Поведаю о происшествии, относящемся к наблюдению номер четыре. Некий приличного вида господин стал преследовать меня от улицы Святых Отцов. Первые четверть часа Клодина в душе ликовала. О, быть преследуемой вполне приличным господином; совсем как на картинках Альбера Гийома! Следующие четверть часа: шаги господина приближаются, я ускоряю шаг, но он сохраняет дистанцию. Третьи четверть часа: господин обгоняет меня, с притворно равнодушным видом ущипнув меня за зад. Прыжок Клодины, она вскидывает свой зонтик и обрушивает его на голову господина со всей силой, свойственной френуазке. К огромной радости прохожих, шляпа господина летит в канаву, а Клодина исчезает, смущённая своим чересчур шумным триумфом.
Тётушка Кёр очень мила. Она прислала мне с любезной запиской золотую цепочку на шею с маленькими круглыми жемчужинами, вкраплёнными через каждые десять сантиметров. Фаншетта нашла это украшение очаровательным; она уже расплющила два звена цепочки и сейчас обрабатывает жемчужины своими крупными зубами, точно шлифовальный станок.
Готовясь к четверговому обеду, я раздумываю о своём декольте. Правда, оно совсем, совсем маленькое, но, может, всё же я покажусь слишком худой? Сидя голышом в своей лоханке, я убеждаюсь, что немного пополнела; но до нормального вида мне ещё далеко. Мне повезло, что шея оказалась крепкой! Это спасает дело. Неважно, что под ней две впадинки! Нежась в тёплой воде, я пересчитываю свои косточки на спине, измеряю, одинаковое ли расстояние от паха до ступни и от паха до лба, щиплю правую икру, потому что она связана с левой лопаткой. (При каждом щипке я ощущаю словно бы небольшой укол в спину.) А до чего же здорово убедиться, что я могу ногой прикоснуться к затылку! Как говорит эта подлая дылда Анаис: «Должно быть, это чертовски забавно, когда можешь грызть ногти на ногах!»

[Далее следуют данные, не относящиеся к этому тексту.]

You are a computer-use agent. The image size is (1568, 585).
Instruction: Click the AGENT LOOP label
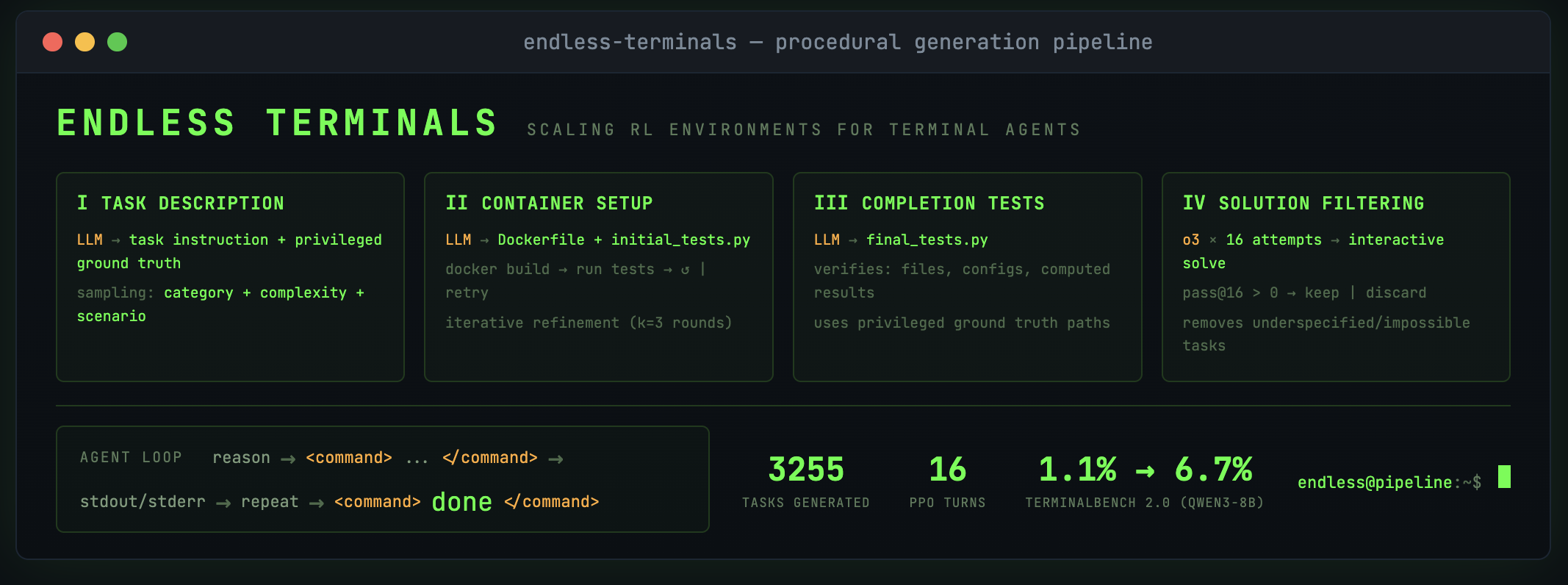point(131,457)
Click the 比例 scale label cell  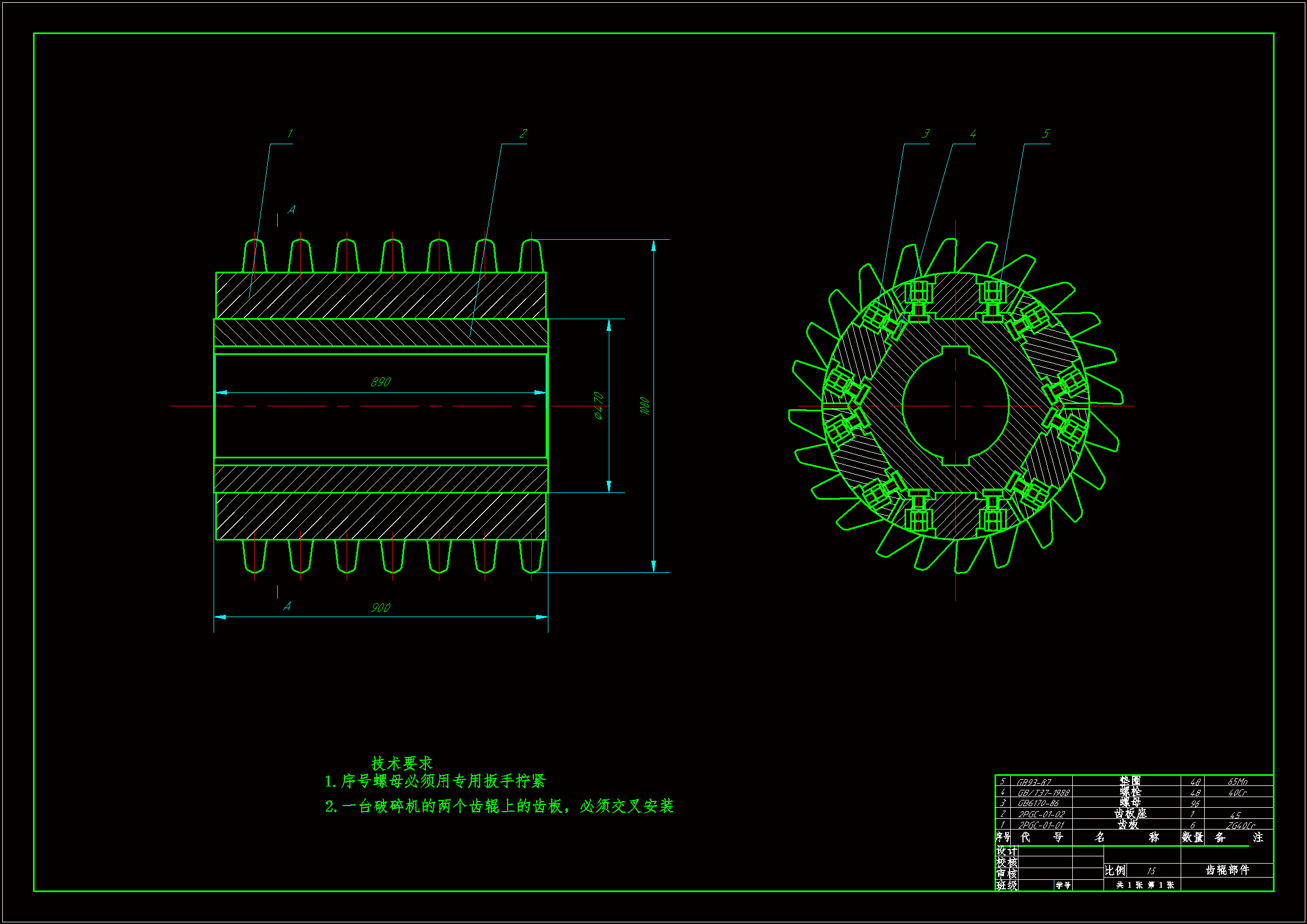1115,870
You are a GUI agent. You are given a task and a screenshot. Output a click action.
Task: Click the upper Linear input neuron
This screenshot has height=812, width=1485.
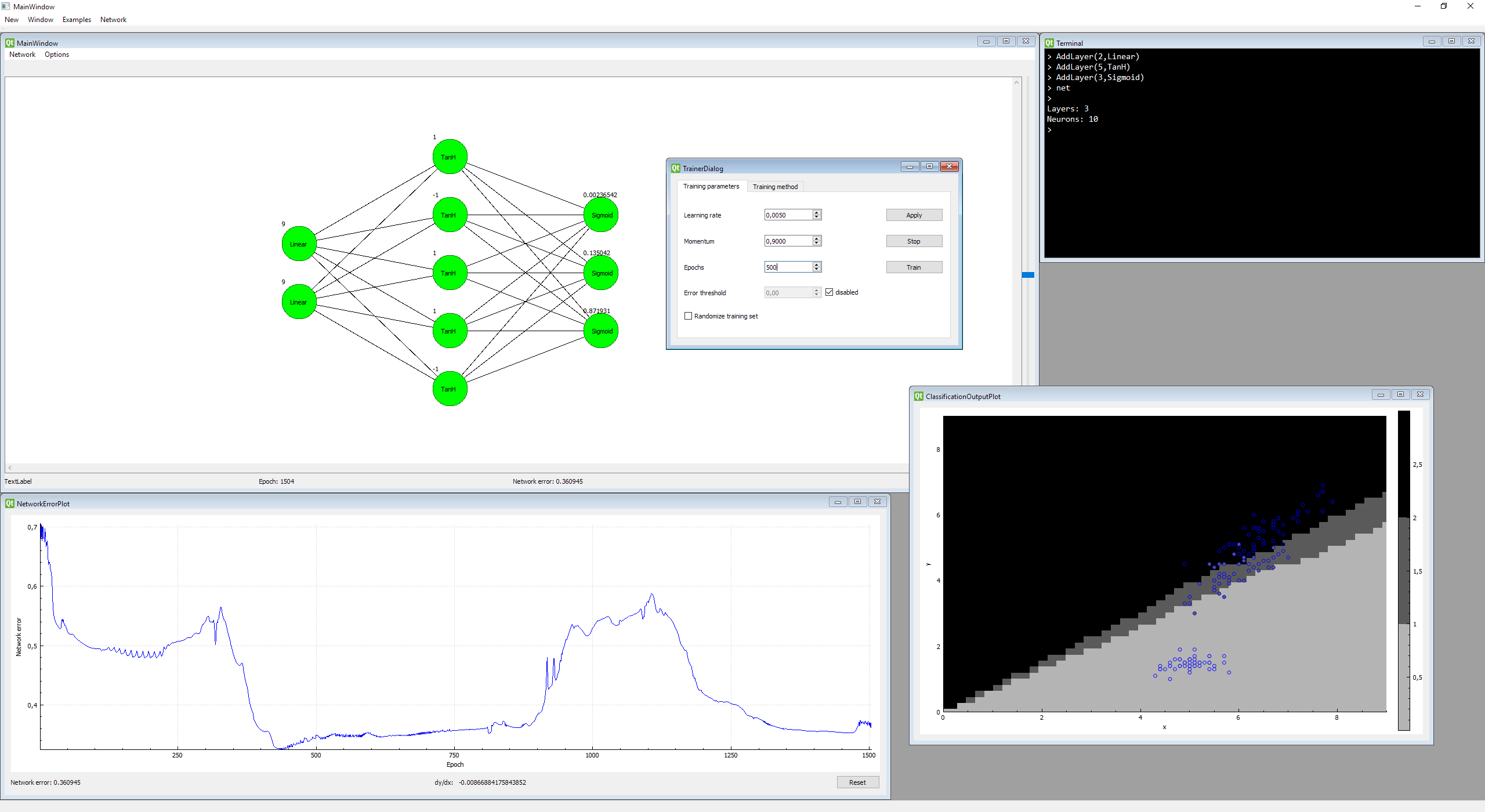(x=299, y=244)
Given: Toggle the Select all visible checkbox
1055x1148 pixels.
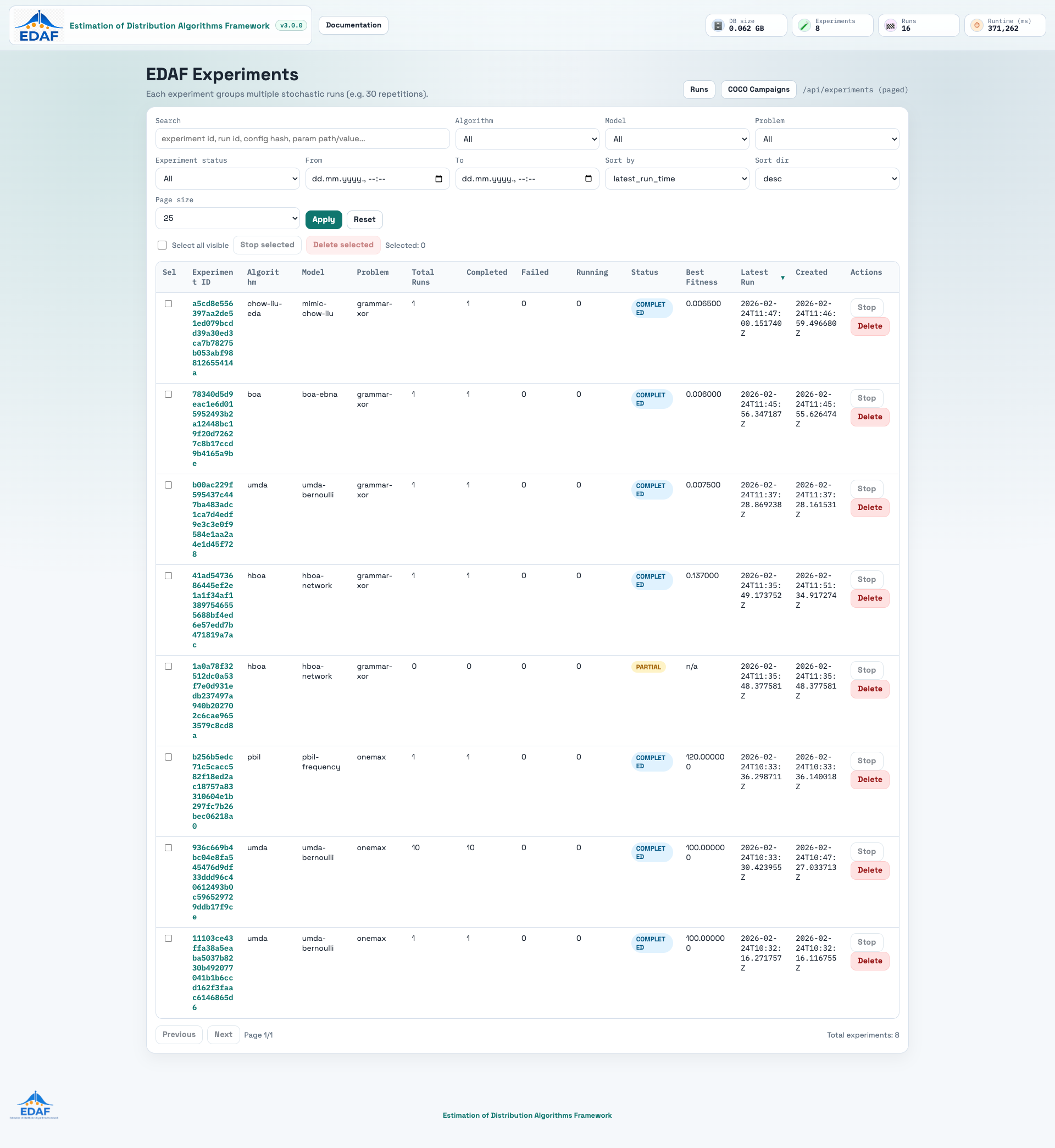Looking at the screenshot, I should (x=162, y=245).
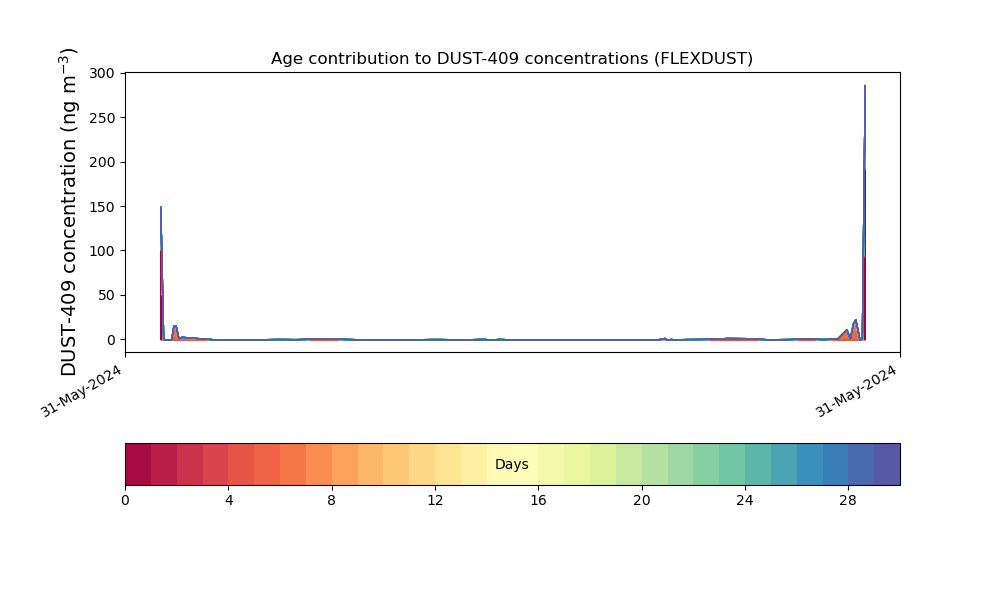Viewport: 1000px width, 600px height.
Task: Select the y-axis label DUST-409 concentration
Action: coord(69,212)
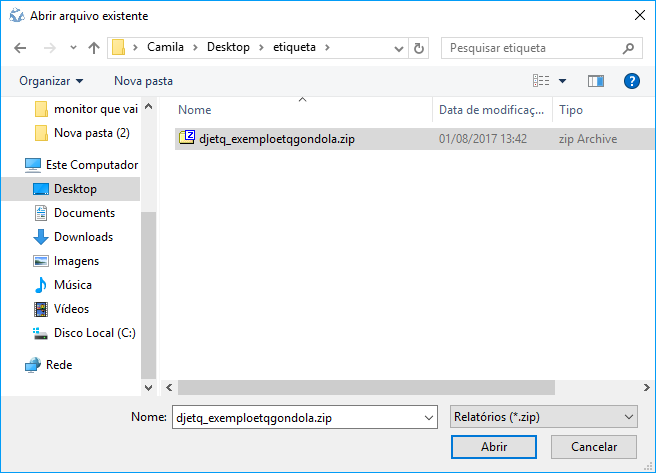Click the Abrir button
This screenshot has height=473, width=656.
coord(494,447)
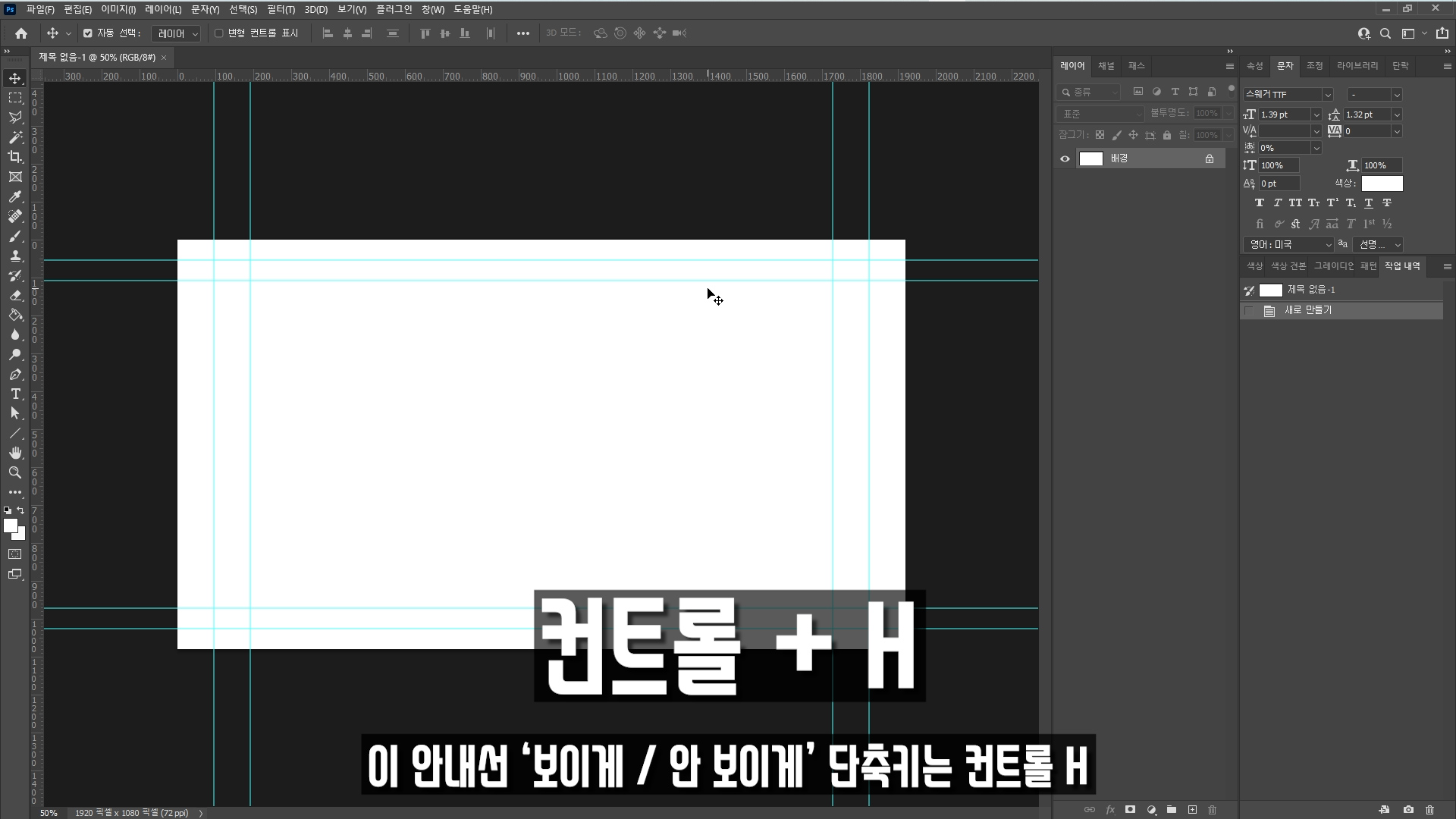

Господи, до чего мала моя грудь! (В школе мы называли это «сиськи», а Мели говорит «титьки».) Я вспоминаю наши «конкурсы» трёхлетней давности, во время редких прогулок па четвергам.
На лесной лужайке, близ идущей в ложбине дороги, мы усаживались в кружок – мы, четыре старшие девочки – и расстёгивали свои блузки. Анаис (вот уж наглость!) демонстрировала нам кусок лимонной кожи, надувая при этом живот, и самоуверенно заявляла: «Они здорово выросли с прошлого месяца!» Чёрт тебя побери! Да это просто ровненькая Сахара! Бело-розовая Люс в грубой казённой рубашке – на обшлагах которой нет даже фестончиков, таково правило – обнажала «среднехолмистую равнину», едва обозначившуюся, и два розовых маленьких кончика, точно соски Фаншетты. У Мари Белом… грудь совсем как тыльная сторона моей ладошки. А что же Клодина? Выпуклая грудная клетка, а грудь точно такая же, как у толстенького мальчугана. Чёрт побери, это в четырнадцать-то лет… Закончив представление, мы застёгиваем блузки, при этом каждая в душе убеждена, что у неё они гораздо больше, чем у трёх других.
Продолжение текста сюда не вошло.